* 必須課題 A
取締役の選任と解任についての本文のうち、「東京都江戸川区葛西駅前」を含む箇所から書き始め、「取締役の選任及び解任についての方法を教えてください!」のところで止めて、その範囲を一字一句違えずに書き写しなさい。
━━ 本文抜粋 ━━
東京都江戸川区葛西駅前
会社設立などの企業法務・相続専門
司法書士・行政書士の桐ケ谷淳一です。
目次
はじめに
株式会社の取締役の選任方法。
万が一、会社に損害を与えたとして取締役を解任しなければならないことも。
その際は登記申請が必要ですが、どのような方法で行えばいいか?
あなたの疑問にお答えします。
取締役の選任及び解任についての方法を教えてください!
取締役等の選任・解任は株主総会の普通決議でおこなうが・・・
取締役などの役員の選任及び解任については、株主総会の決議で行います。
会社法の条文をあげておきます。
(役員の選任及び解任の株主総会の決議)
第341条 第309条第1項の規定にかかわらず、役員を選任し、又は解任する株主総会の決議は、議決権を行使することができる株主の議決権の過半数(3分の1以上の割合を定款で定めた場合にあっては、その割合以上)を有する株主が出席し、出席した当該株主の議決権の過半数(これを上回る割合を定款で定めた場合にあっては、その割合以上)をもって行わなければならない。
会社法第341条でいう「役員」とは、取締役・監査役・会計参与を指します(会社法329条)。
なので、以下の今回の私のブログでも「取締役等」と書きます。
取締役等の選任も解任も原則は株主総会の普通決議でできます。
━━━
━━ 記録抜粋 ━━
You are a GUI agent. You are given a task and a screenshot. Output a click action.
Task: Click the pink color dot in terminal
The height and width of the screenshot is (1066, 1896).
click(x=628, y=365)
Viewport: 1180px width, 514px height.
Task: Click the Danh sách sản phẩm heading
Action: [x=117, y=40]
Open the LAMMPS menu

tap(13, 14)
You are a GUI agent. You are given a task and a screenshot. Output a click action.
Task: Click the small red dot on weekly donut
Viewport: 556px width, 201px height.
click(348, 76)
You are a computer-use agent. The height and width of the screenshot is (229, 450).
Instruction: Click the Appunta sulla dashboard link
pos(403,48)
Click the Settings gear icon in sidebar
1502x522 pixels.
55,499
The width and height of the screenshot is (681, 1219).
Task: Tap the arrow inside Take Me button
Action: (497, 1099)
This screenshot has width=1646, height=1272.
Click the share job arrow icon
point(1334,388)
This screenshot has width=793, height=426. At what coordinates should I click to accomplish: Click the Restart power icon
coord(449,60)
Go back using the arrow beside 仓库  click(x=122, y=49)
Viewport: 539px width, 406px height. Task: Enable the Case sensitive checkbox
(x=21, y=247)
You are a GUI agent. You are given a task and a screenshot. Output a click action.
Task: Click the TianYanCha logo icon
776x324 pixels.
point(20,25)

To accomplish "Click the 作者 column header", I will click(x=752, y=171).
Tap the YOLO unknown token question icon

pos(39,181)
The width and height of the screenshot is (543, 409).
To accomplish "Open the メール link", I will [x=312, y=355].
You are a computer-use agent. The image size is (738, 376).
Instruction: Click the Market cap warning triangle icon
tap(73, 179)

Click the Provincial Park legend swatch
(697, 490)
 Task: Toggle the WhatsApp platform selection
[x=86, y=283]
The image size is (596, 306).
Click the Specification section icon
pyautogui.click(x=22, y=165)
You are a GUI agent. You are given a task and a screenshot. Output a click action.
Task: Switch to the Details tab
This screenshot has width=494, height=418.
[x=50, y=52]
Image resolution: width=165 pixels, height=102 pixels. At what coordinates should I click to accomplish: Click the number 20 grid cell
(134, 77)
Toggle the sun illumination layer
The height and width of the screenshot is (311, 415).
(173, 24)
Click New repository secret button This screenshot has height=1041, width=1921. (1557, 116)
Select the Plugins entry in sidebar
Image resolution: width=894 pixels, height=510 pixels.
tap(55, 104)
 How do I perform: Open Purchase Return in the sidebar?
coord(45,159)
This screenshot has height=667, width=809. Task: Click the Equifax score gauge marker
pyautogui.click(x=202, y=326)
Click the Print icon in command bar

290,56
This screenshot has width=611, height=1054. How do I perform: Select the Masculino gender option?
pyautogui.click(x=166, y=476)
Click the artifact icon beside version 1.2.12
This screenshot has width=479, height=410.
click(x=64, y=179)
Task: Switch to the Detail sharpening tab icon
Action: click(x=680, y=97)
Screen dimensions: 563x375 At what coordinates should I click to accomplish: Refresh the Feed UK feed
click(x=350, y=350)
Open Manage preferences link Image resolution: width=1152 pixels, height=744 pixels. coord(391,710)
━━━
* 必須課題 B
記録の中で「Click the Print icon in command bar」を含む行から記録の最後の行までを取り出しなさい。その範囲の「command bar」を「toolbar」に置き換え、ほかはすべてそのままにして、それらの行だけを示しなさい。

* 出力全文 A
東京都江戸川区葛西駅前
会社設立などの企業法務・相続専門
司法書士・行政書士の桐ケ谷淳一です。
目次
はじめに
株式会社の取締役の選任方法。
万が一、会社に損害を与えたとして取締役を解任しなければならないことも。
その際は登記申請が必要ですが、どのような方法で行えばいいか?
あなたの疑問にお答えします。
取締役の選任及び解任についての方法を教えてください!

* 出力全文 B
Click the Print icon in toolbar

290,56
This screenshot has width=611, height=1054. How do I perform: Select the Masculino gender option?
pyautogui.click(x=166, y=476)
Click the artifact icon beside version 1.2.12
This screenshot has width=479, height=410.
click(x=64, y=179)
Task: Switch to the Detail sharpening tab icon
Action: click(x=680, y=97)
Screen dimensions: 563x375 At what coordinates should I click to accomplish: Refresh the Feed UK feed
click(x=350, y=350)
Open Manage preferences link Image resolution: width=1152 pixels, height=744 pixels. coord(391,710)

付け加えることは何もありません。